Scottish universities ‘should follow the Ivy League model’

Scottish universities should privatise and adopt an Ivy League-style system of high tuition fees and bursaries to protect their standing, according to a leading educationalist.

四月 13, 2011

Lord Sutherland, a former principal of the University of Edinburgh and vice-chancellor of the University of London, made the suggestions in an address at the University of St Andrews.

Delivering the annual Sir Malcolm Knox Memorial Lecture yesterday, he said society had failed Scottish universities, which do not charge home students fees, by not accepting “the fact that the building of a system of mass higher education comes at a cost”.

Lord Sutherland said that in 1946, only 2.5 per cent of young British people went to university. By 2002, the proportion in Scotland had risen to 50 per cent.

He also observed that the country that used to have just four ancient universities now has 19 higher education institutions.

Warning that universities could not afford to continue “without significant injection of taxpayers’ money or charges of one kind or another to the recipients”, he said suggestions that the funding gap could be filled by philanthropy or contributions from business were unrealistic. Efficiency savings could be made, he added, but were no solution.

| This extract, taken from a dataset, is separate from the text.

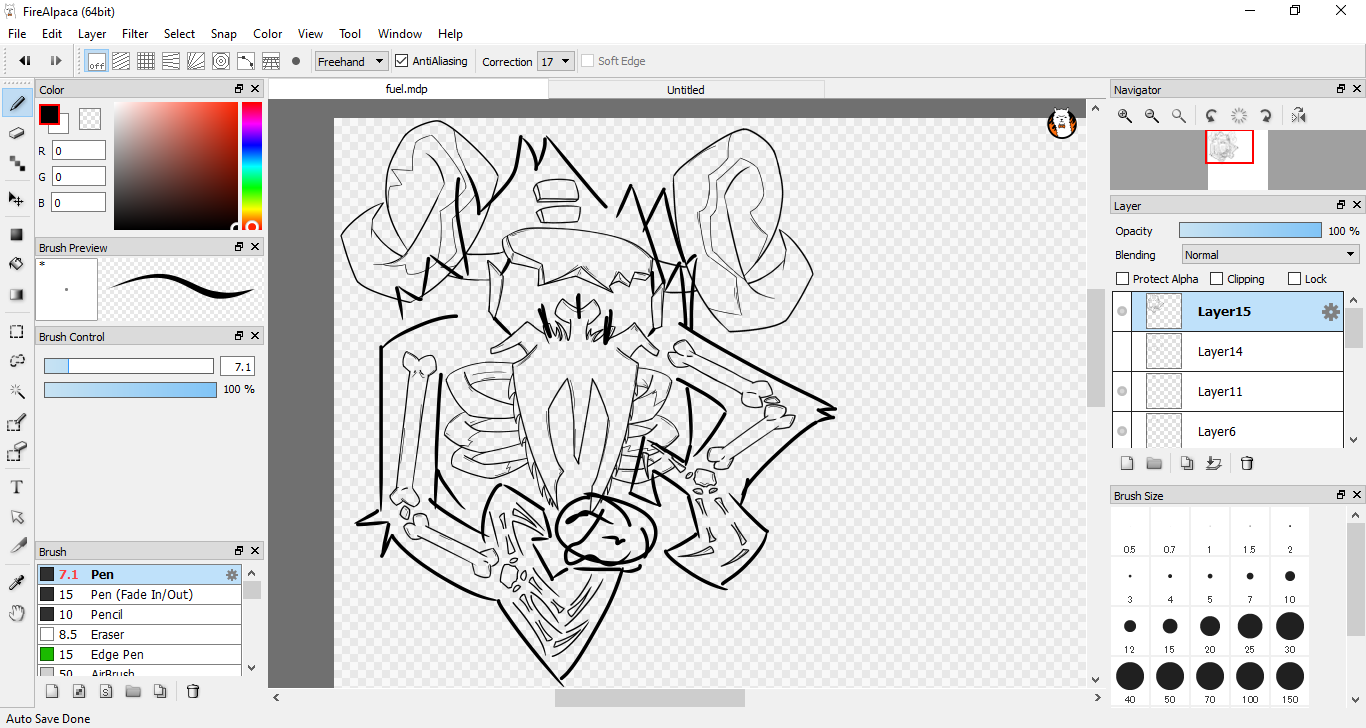Image resolution: width=1366 pixels, height=728 pixels.
Task: Open the Filter menu
Action: [x=135, y=34]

“The Westminster government accepted this five years ago…but Holyrood has shown itself unwilling to face up to this,” Lord Sutherland said.

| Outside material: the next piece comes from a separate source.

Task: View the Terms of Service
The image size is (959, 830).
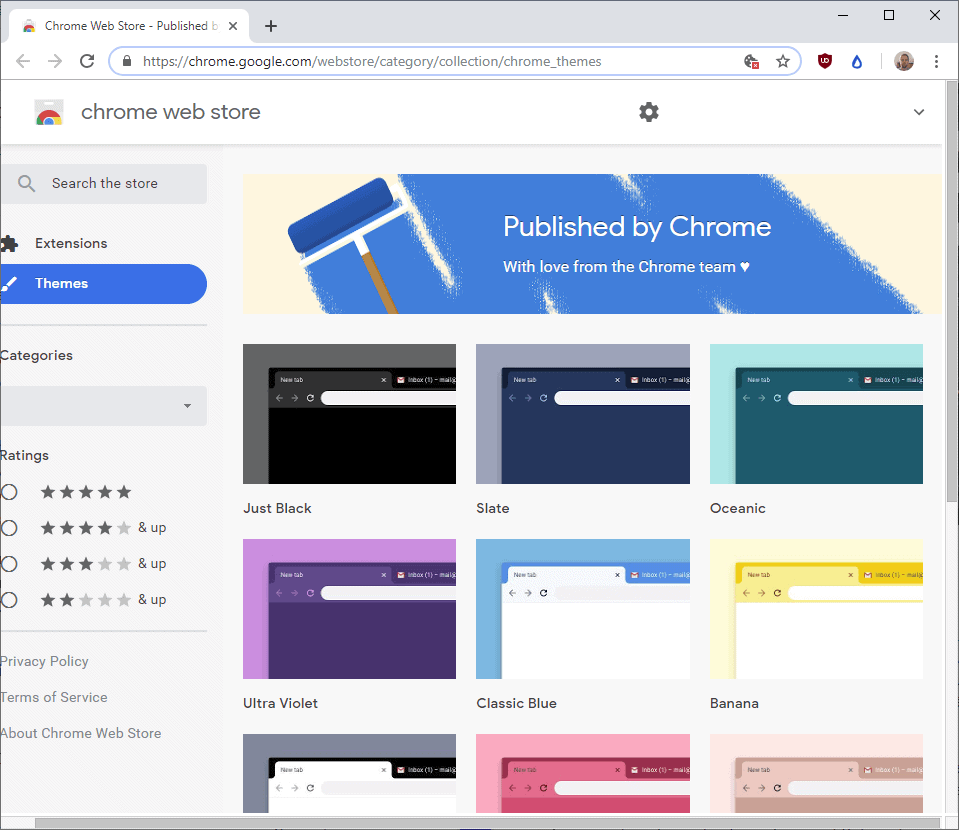Action: (x=53, y=697)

He argued that society had also failed universities by not questioning their role and purpose. “We – society, the taxpayers and the government – have let universities down badly by not being clear about what is expected of them.”

Lord Sutherland called on Scottish universities to privatise the faculties and departments the government was now refusing to fund, freeing themselves from state interference.

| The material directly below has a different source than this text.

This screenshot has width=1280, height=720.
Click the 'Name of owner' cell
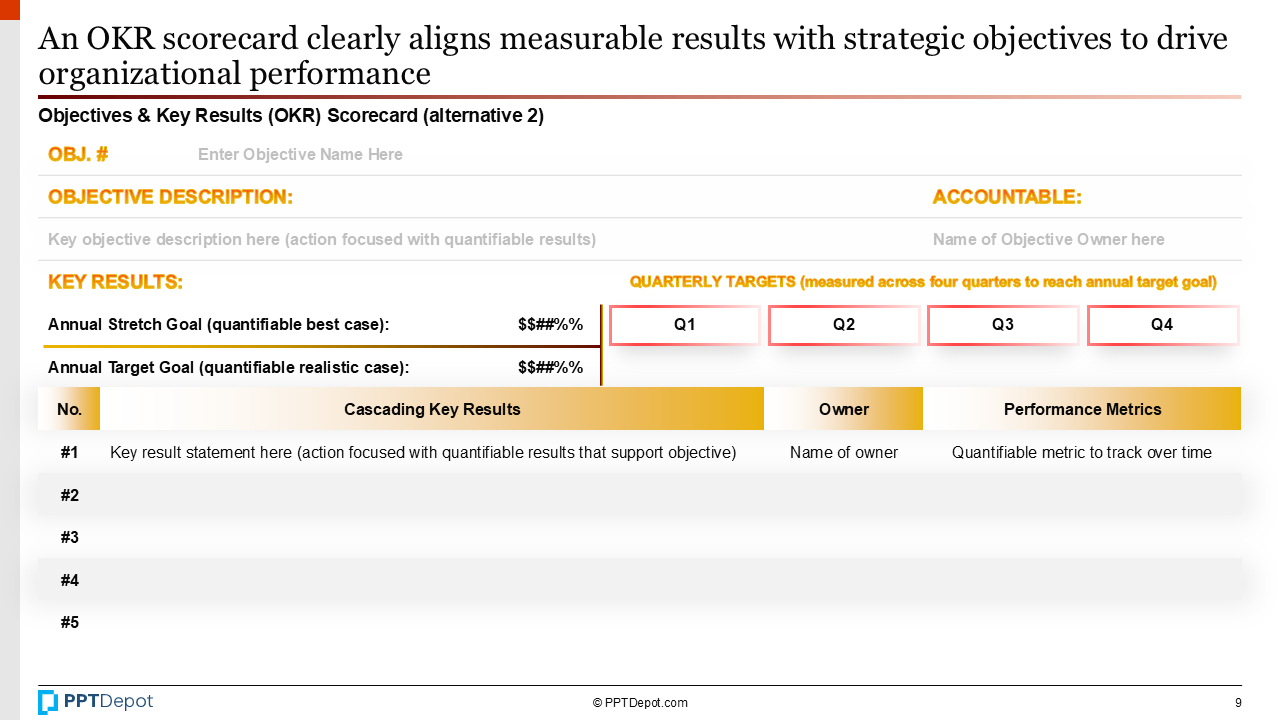(844, 452)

They could then set their own fees at a level that allows a “needs-blind” admission system, he said. “This is a staple of some of the best US private universities, [and] would be designed to channel a significant percentage of income from fees and other sources to support the best students who could not otherwise afford to enrol,” he said.

“These measures, seen as drastic by some, may well be forced on some of the best English universities. Scottish universities would be well advised to prepare for very tough post-election bargaining by examining the feasibility and desirability of such changes.”